A faster multipole Legendre-Chebyshev transform

TL;DR

This paper introduces a fast, efficient algorithm based on the fast multipole method for transforming Legendre and Chebyshev coefficients, significantly improving speed and simplicity over previous methods.

Contribution

It presents a novel modal Galerkin approach with Chebyshev basis functions and a faster spreading technique, reducing computation time by about 20% and initialization time by fivefold.

Findings

Approximately 20% faster execution due to fewer floating point operations

Initialization algorithm is roughly 5 times faster for large arrays

Transforms 1,000,000 coefficients in about 20 milliseconds on a MacBook Pro M3

Abstract

This paper describes a fast algorithm for transforming Legendre coefficients into Chebyshev coefficients, and vice versa. The algorithm is based on the fast multipole method and is similar to the approach described by Alpert and Rokhlin [SIAM J. Sci. Comput., 12 (1991)]. The main difference is that we utilise a modal Galerkin approach with Chebyshev basis functions instead of a nodal approach with a Lagrange basis. Part of the algorithm is a novel method that facilitates faster spreading of intermediate results through neighbouring levels of hierarchical matrices. This enhancement leads to a method that is approximately 20% faster to execute, due to less floating point operations.
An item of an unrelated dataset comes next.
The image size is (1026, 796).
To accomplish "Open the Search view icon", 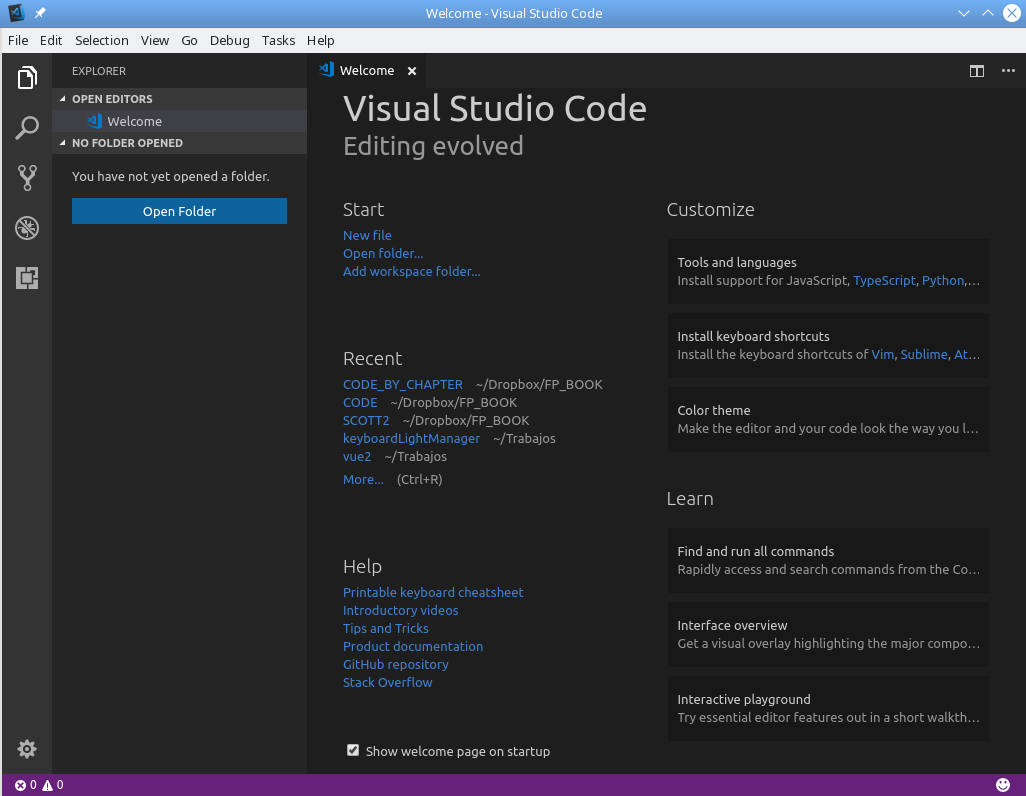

We also describe an efficient initialization algorithm that for the Lagrange basis is roughly 5 times faster than the original method for large input arrays. The described method has both a planning and execution stage that asymptotically require O(N) flops. The algorithm is simple enough that it can be implemented in 100 lines of vectorized Python code. Moreover, its efficiency is such that a single-threaded C implementation can transform 1000,000 coefficients in approximately 20 milliseconds on a new MacBook Pro M3, representing about 3 times the execution time of a well-planned (single-threaded) type 2 discrete cosine transform from FFTW (www.fftw.org). Planning for the 1000,000 coefficients requires approximately 50 milliseconds.